Richards stressed this is not speculative money, leveraged finance, or short-term funding, but is “institutional-scale, patient capital”, which is typically deployed into infrastructure, long-lived assets and global heritage institutions.
He added: “The level of investment under discussion for Sheffield would represent a small allocation for the fund, but would be transformational for the city region.
“This opportunity remains on the table today. The capital exists today. The interest exists today.
“Whoever owns Sheffield FC must be prepared to invest heavily and for the long-term to realise its potential as the world’s oldest football club and as a driver of jobs, tourism and regeneration for Sheffield and South Yorkshire.
“If the current owner has a fully funded plan to do that, that is entirely legitimate. What matters is not ownership, but whether the ambition is properly financed.
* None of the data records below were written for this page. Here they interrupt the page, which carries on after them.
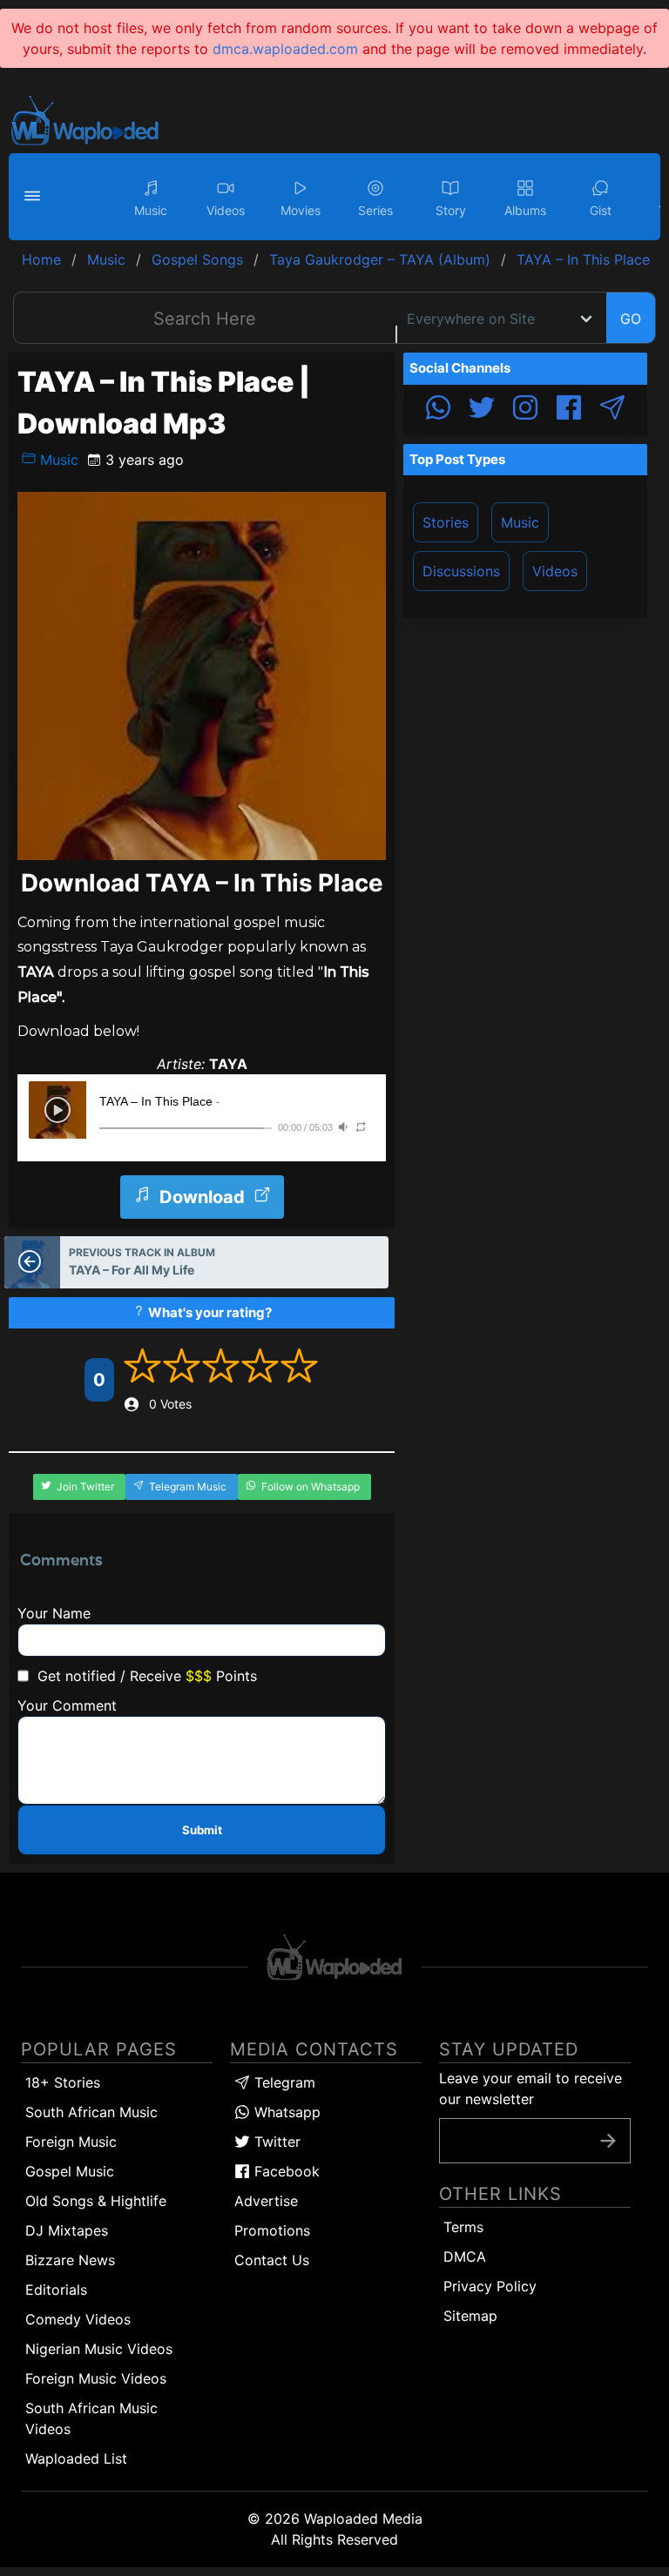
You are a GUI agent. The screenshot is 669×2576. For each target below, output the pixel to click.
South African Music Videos (91, 2418)
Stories (445, 522)
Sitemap (470, 2315)
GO (630, 318)
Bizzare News (70, 2260)
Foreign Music (71, 2141)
“This is a once-in-a-generation opportunity to anchor serious private investment in the city region using football heritage as the platform.
“The question is whether Sheffield chooses to align with that opportunity, or whether that capital ultimately deploys elsewhere.”
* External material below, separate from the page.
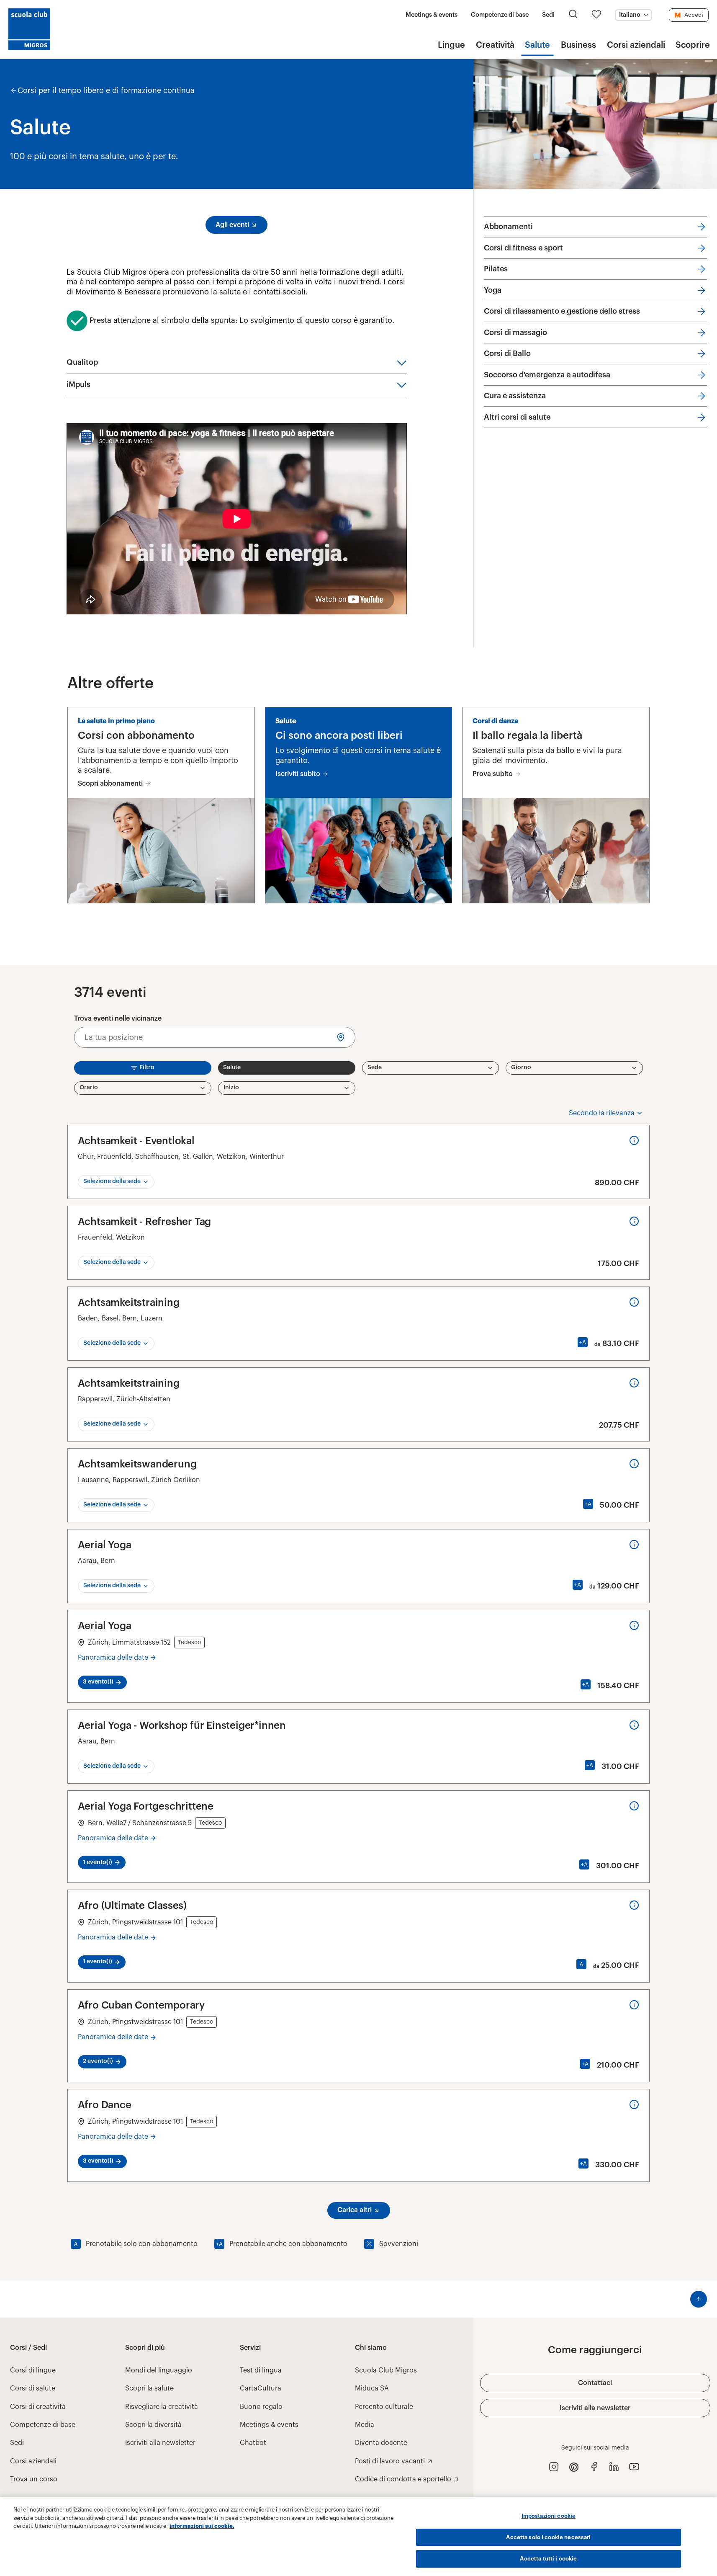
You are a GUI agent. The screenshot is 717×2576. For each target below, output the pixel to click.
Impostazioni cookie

Richards told the BBC discussions with the club’s current owners over a takeover had “stalled”. TheBusinessDesk.com has contacted Sheffield FC for comment.
Sheffield FC’s men’s side play in the ninth tier of English football. Since 2001 the club have played their games outside their home city in Dronfield, Derbyshire. But the club have repeatedly tried to return to Sheffield.
Its latest effort – unveiled in November 2023 as a joint venture with Sheffield Eagles Rugby League Club – features proposals for a 5,000-seat stadium, cricket pavilion, football museum and a community sports hall at the former Sheffield Transport Sports Club.